A titre exploratoire, l'Anses a conduit une étude sur le coût socio-économique de la pollution de l'air intérieur qu'elle a estimé à 19 milliards. On pourrait d'ailleurs évaluer le coût des cancers favorisés par la proximité des lieux de production industrielle ; or, ceux-ci sont assez largement ignorés. En outre, les pouvoirs publics ne disposent pas des moyens humains nécessaires au contrôle de ces sites et notre association a d'ailleurs été, à maintes reprises, sollicitée pour examiner des installations industrielles rejetant des polluants, comme dans le Var ou en Normandie. Malgré l'évidence de certaines pollutions, les autorités succombent au chantage à l'emploi au lieu de se préoccuper de la santé. Il nous paraît aussi nécessaire d'intégrer un chiffrage en termes de bien-être.
Une révision du Paquet-Air est actuellement conduite au niveau européen et concerne les plafonds d'émission. Cependant, un certain nombre de polluants, comme le mercure, ne sont pas pris en compte. La non-application des politiques publiques, surtout lorsqu'elle se fait en pleine connaissance de cause, doit également être chiffrée. Un certain nombre de mesures sont également applicables, sans pour autant être suffisantes face à la situation que nous connaissons.

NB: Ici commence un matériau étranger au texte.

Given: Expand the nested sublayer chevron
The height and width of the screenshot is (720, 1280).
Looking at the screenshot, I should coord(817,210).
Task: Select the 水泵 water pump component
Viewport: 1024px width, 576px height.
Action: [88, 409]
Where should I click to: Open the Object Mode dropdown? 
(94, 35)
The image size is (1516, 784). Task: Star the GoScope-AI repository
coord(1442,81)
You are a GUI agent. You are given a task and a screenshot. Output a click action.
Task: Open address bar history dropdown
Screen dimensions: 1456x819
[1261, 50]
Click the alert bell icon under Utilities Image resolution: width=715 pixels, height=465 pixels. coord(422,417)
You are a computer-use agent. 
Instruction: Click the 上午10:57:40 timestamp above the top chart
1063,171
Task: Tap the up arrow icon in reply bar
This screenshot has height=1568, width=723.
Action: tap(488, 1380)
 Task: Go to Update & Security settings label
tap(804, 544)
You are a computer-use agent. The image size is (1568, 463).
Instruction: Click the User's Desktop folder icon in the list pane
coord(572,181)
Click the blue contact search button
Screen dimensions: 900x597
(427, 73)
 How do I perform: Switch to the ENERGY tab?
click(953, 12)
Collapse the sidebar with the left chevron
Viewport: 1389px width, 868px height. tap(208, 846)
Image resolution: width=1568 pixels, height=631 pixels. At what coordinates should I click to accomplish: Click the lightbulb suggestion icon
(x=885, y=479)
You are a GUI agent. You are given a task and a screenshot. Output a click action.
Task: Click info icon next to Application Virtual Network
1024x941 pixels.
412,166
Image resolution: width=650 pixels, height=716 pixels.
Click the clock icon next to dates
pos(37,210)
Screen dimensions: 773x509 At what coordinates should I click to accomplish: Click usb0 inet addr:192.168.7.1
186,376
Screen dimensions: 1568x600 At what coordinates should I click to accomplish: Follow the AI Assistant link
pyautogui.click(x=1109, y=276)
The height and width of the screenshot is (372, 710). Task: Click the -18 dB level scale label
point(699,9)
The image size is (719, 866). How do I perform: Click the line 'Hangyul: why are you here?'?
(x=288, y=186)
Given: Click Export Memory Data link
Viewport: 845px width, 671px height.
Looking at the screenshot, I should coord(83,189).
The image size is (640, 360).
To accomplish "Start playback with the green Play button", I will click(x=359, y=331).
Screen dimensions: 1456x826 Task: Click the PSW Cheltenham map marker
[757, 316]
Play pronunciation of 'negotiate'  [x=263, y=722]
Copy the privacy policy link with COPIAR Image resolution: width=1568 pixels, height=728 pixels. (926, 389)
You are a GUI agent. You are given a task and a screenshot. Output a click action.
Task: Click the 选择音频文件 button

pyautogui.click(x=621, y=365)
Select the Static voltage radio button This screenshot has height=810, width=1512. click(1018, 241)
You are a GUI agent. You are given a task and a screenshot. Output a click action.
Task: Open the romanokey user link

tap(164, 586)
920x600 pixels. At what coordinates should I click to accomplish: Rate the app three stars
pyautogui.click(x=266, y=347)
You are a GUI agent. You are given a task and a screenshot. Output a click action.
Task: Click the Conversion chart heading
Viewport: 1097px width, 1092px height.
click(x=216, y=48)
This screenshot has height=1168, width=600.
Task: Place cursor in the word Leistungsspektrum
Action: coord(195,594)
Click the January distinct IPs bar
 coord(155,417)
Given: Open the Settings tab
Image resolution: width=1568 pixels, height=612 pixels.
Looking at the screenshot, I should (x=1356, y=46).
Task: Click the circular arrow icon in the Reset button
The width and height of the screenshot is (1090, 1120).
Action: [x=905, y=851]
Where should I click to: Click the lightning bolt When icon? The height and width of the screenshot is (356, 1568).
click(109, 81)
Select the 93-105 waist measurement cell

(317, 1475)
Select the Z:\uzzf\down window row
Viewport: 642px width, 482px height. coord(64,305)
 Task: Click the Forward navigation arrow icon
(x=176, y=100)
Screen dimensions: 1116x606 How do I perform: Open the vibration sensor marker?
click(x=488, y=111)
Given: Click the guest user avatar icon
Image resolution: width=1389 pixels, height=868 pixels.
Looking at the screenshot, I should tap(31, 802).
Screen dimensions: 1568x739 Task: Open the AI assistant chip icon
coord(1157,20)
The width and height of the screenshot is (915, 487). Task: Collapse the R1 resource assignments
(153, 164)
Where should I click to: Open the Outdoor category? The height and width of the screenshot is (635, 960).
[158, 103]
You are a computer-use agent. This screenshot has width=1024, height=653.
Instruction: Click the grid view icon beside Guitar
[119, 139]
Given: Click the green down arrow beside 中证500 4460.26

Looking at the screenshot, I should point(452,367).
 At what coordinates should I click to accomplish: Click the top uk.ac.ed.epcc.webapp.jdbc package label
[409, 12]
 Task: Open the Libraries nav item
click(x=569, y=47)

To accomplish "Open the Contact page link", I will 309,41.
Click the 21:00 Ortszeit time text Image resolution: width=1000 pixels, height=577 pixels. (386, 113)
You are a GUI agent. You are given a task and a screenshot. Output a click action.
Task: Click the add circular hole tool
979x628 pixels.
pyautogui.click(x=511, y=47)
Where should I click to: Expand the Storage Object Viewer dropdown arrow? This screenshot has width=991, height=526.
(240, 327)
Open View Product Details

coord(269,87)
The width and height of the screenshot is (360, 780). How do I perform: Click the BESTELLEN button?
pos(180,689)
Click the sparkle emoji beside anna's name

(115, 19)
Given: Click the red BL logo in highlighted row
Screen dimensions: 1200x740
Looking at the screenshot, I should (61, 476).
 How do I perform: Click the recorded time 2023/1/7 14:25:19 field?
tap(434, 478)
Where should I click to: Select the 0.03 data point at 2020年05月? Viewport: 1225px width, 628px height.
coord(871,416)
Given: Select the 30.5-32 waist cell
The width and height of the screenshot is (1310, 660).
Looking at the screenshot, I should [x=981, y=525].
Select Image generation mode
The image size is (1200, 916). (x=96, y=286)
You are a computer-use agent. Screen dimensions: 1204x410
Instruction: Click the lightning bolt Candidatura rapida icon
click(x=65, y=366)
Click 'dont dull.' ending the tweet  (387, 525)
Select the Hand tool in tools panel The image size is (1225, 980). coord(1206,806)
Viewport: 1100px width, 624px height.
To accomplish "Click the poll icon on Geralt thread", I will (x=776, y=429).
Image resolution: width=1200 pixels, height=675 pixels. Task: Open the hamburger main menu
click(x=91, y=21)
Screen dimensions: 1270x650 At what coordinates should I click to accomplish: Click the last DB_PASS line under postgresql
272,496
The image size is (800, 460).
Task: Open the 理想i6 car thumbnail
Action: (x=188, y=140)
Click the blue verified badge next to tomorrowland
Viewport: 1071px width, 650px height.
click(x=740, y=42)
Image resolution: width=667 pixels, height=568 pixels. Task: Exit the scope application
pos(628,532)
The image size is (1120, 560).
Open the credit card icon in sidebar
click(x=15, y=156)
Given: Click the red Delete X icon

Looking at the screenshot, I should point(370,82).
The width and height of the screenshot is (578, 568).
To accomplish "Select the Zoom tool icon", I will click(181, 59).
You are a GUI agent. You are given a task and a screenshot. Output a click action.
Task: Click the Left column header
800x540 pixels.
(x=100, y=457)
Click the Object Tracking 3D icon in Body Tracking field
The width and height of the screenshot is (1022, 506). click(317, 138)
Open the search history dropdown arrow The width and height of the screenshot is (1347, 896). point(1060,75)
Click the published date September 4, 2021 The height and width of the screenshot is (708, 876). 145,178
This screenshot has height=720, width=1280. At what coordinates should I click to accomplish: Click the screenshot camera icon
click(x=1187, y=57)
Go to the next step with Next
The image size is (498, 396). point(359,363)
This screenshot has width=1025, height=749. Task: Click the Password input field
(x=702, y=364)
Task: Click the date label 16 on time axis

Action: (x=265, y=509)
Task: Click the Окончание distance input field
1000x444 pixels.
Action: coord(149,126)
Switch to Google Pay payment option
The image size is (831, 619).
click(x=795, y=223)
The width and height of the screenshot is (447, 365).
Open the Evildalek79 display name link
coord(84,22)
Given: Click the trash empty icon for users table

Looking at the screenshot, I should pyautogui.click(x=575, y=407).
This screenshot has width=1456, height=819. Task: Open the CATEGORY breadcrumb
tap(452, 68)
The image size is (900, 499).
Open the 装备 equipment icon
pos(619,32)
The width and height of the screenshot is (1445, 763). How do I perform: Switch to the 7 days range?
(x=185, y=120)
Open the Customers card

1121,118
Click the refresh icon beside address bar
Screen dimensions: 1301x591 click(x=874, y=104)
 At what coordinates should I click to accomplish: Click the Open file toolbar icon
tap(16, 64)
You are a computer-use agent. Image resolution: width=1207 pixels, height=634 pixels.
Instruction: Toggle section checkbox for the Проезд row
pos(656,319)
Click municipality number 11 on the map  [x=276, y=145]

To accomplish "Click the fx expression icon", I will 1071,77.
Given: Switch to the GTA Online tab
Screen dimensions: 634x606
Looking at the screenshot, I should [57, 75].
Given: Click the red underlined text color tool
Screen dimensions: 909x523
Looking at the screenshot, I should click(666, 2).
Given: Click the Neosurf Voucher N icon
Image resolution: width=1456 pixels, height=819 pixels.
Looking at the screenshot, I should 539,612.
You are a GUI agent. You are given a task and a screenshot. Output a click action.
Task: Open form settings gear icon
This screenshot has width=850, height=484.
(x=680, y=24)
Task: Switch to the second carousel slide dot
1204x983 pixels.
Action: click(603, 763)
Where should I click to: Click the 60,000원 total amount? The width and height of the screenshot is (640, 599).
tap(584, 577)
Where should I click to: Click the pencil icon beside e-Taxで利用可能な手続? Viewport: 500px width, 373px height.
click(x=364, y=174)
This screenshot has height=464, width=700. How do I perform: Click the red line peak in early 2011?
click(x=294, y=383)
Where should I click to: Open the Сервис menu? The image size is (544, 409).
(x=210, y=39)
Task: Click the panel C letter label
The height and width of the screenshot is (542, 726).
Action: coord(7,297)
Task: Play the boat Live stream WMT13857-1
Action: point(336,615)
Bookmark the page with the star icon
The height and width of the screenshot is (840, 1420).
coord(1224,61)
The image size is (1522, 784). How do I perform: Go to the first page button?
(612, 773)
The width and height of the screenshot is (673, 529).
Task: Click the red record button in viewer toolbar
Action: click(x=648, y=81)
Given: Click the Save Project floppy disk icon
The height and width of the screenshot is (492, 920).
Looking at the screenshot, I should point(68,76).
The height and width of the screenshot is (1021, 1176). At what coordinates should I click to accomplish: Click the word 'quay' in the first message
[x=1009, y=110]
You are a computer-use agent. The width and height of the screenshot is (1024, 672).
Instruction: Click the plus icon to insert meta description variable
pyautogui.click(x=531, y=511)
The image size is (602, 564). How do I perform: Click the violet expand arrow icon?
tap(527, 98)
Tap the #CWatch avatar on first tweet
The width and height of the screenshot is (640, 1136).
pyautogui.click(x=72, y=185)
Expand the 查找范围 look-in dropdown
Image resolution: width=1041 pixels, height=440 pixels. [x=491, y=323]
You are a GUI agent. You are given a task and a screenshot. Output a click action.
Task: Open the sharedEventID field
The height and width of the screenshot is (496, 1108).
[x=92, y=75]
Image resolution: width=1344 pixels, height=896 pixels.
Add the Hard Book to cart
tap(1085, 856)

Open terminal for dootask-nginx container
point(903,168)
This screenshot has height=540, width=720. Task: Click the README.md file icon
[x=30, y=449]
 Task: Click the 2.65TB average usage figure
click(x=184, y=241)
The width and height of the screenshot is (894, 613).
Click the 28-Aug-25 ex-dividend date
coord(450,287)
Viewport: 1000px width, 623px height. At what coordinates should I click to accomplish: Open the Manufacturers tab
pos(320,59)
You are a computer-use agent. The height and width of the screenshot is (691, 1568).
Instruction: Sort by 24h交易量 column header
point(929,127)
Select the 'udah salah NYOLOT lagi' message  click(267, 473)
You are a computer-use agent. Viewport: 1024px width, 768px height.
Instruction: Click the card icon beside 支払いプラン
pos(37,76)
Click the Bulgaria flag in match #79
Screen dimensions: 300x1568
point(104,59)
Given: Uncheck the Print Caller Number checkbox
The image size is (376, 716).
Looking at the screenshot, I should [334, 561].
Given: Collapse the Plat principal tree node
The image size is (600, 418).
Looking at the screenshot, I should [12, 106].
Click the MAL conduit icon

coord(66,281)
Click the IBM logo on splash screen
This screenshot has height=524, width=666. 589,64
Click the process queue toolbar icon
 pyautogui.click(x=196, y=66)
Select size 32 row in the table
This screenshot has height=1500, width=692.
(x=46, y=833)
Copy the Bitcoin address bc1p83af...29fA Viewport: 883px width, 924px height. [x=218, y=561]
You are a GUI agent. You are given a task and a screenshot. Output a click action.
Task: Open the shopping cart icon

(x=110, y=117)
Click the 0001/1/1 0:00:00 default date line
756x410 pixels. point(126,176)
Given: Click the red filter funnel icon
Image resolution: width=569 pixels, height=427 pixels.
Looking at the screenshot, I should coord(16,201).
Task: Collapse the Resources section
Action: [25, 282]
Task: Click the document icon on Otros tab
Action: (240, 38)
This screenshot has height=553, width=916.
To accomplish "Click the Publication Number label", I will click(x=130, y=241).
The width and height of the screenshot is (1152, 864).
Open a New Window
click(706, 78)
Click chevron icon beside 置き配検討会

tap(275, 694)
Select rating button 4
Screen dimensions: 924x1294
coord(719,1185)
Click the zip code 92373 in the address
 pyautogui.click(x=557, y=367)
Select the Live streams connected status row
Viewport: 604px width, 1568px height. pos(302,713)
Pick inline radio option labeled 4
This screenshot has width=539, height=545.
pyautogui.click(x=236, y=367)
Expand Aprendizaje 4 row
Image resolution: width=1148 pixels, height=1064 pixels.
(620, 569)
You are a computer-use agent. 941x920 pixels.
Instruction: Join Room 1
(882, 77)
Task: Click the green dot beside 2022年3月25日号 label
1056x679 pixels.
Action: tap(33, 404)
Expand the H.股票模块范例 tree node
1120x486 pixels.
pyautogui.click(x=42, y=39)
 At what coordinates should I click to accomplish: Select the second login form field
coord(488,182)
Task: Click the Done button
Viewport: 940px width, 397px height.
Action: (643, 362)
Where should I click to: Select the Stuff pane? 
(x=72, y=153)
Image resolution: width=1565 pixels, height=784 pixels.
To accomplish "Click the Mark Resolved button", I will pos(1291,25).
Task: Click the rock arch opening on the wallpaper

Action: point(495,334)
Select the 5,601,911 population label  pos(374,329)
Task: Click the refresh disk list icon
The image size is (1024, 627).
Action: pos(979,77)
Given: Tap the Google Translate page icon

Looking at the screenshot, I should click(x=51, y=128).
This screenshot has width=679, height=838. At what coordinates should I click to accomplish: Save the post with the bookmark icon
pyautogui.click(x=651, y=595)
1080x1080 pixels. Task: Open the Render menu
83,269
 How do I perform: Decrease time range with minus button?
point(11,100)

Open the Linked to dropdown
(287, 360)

Il importe ainsi d'inclure, dans le chiffrage, les niches fiscales largement accordées au diesel. Celles-ci avaient d'ailleurs été remises en cause dès 1995 dans le rapport Bellec-Martin-Lépine qui préconisait, en son temps, le rattrapage de la fiscalité appliquée au gasoil sur celle de l'essence et qui avait avancé une première estimation du manque à gagner de cette situation pour les pouvoirs publics. Quel est le coût économique du bonus-malus qui ne vise que la réduction des émissions de dioxyde de carbone et ignore les autres substances polluantes ? Quel est donc le coût du retard de la non-intégration de critères pertinents dans la réglementation ?
Le chiffrage du coût économique des pollutions importées de l'étranger et de celles émises par les engins non routiers, nous semble important. En outre, suite aux préconisations de 2012 émises par le Commissariat général du développement durable, le coût du bien-être, dont la diminution peut notamment être provoquée par l'élimination domestique des déchets verts, pourrait également être estimé ainsi que celui des dérogations concédées aux exploitations industrielles à la technologie déficiente et qui sont soumises à un simple régime déclaratif.
Comment évaluer également le report de la taxe poids-lourds ainsi que l'annulation du décret sur l'interdiction des feux de cheminées à foyer ouvert ? Ne faut-il pas inclure les coûts de rénovation des façades abîmées par la pollution atmosphérique ?
Cette liste est certes longue mais les particules fines ne doivent pas être les seules prises en compte dans l'évaluation des coûts de la pollution atmosphérique. Il faut ainsi étendre les critères et le périmètre de cette évaluation. Une commission d'enquête parlementaire doit pouvoir aller le plus loin possible dans cette voie.